Cet été, juste avant les vacances, j'ai rédigé une nouvelle intitulée La dame russe qui s’insérera dans mon prochain recueil à paraître en 2024. Et c'est rédigeant cette micro fiction que mes souvenirs de la lecture d’Henri Troyat ont remonté à la surface de ma mémoire et ce, près de cinquante ans plus tard. Alors, dans un geste spontané, je me suis procuré le premier volume de Tant que la terre durera, une saga qui m’avait échappée à l’époque. Cet ensemble romanesque compte sept volumes. Voici le compte rendu du premier.

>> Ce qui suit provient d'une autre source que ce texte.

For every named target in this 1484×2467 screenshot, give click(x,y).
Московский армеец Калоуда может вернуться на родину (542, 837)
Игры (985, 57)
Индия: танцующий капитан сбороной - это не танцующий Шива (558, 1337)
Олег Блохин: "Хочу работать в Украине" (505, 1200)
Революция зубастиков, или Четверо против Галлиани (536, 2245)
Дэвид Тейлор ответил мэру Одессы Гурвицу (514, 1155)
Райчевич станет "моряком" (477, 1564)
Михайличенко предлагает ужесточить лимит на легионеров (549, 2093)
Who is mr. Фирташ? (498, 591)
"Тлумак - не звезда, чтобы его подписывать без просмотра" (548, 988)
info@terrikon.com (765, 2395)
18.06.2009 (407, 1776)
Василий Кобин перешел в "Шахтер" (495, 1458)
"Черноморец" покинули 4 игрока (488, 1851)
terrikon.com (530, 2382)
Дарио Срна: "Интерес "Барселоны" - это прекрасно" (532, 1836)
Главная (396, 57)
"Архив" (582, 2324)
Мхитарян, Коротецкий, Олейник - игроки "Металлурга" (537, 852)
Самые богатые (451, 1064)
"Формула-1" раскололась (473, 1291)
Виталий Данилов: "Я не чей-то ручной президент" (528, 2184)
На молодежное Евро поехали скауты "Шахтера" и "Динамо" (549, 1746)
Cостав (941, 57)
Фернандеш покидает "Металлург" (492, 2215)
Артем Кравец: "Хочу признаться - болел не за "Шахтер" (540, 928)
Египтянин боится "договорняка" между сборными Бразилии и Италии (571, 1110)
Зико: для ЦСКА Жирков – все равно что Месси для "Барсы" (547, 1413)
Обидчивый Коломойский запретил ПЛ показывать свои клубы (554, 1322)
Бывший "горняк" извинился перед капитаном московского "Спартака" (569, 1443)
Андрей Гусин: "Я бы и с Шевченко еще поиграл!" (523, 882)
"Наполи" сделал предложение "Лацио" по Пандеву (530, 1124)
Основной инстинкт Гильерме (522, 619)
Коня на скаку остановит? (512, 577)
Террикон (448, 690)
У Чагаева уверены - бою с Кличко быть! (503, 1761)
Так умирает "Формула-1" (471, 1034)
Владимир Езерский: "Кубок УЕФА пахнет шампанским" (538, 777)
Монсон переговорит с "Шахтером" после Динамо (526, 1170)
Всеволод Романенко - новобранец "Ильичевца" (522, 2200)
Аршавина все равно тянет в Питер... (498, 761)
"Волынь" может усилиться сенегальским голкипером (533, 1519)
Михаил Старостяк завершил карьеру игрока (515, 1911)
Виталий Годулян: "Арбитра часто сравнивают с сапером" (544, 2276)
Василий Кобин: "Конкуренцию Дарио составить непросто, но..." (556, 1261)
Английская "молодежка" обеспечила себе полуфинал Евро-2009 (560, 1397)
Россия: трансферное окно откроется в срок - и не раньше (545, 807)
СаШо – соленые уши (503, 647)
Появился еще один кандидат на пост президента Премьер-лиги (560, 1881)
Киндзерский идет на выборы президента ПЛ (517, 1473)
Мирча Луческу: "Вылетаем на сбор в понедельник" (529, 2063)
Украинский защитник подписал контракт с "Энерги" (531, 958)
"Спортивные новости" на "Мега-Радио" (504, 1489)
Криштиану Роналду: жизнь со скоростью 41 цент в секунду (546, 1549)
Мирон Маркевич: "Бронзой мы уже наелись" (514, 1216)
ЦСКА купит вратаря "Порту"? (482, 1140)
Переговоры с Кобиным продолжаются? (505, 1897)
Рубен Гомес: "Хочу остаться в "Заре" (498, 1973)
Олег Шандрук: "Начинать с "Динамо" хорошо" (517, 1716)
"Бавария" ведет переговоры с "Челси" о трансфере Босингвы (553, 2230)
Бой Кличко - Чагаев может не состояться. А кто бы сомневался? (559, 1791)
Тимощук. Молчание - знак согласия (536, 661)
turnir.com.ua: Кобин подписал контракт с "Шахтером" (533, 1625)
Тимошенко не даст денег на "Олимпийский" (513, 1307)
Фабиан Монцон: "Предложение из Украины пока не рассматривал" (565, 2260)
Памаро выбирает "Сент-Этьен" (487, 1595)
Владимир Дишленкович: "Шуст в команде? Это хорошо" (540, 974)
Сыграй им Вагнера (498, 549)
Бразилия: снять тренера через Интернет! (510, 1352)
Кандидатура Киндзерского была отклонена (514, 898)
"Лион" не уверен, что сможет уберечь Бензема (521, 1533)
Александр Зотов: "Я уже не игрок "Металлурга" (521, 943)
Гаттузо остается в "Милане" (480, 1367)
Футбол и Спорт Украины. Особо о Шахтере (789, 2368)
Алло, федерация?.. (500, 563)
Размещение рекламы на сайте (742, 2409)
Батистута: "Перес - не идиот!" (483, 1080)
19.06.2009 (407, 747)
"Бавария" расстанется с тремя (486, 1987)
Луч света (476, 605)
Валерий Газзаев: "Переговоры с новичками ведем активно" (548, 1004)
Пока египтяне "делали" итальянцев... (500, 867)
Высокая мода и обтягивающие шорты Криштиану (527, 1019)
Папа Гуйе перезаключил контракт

Le premier tome de Tant que la terre durera est structuré en quatre parties et son intrigue se déroule entre 1888 et 1896 dans trois villes de Russie : Armavir (aujourd'hui en Arménie), Ekaterinodar (Krasnodar) et Moscou. Trois villes, donc, et trois familles : les Danoff, une famille de marchand de tissus d'Armavir, les Aparoff dont le chef de famille est médecin pour la municipalité d'Ekaterinodar, et les Bourine, un propriétaire terrien. Ces trois familles sont celles des trois personnages principaux : Michel, Tania et Volodia. Comme dans toutes les sagas, on y décrit de grandes amitiés, notamment celle de Michel Danoff, jeune homme qui se liera d'amitié avec Volodia Bourine à l'Académie d'étude commerciale pratique de Moscou. Comme de raison, ces amitiés sont suivies de grandes trahisons, notamment lorsque Michel épouse Tania après que celle-ci ait refusé la main de Volodia. Celui-ci en ressent peine et frustration, un mélange explosif de sentiments qui ne s'atténuera qu'à la toute fin de ce premier volume. Bien entendu, de nombreux personnages secondaires enrichissent la trame principale du récit : Nicolas, le frère aîné de Tania, qui fréquente les milieux révolutionnaires de Moscou, et Lioubov, la soeur de Tania, qui épouse un personnage lubrique du nom de Kisiakoff dont le comportement finit par dégoûter le lecteur du XXIe siècle... Le tout donne une belle histoire qui se lit bien, surtout pendant les vacances.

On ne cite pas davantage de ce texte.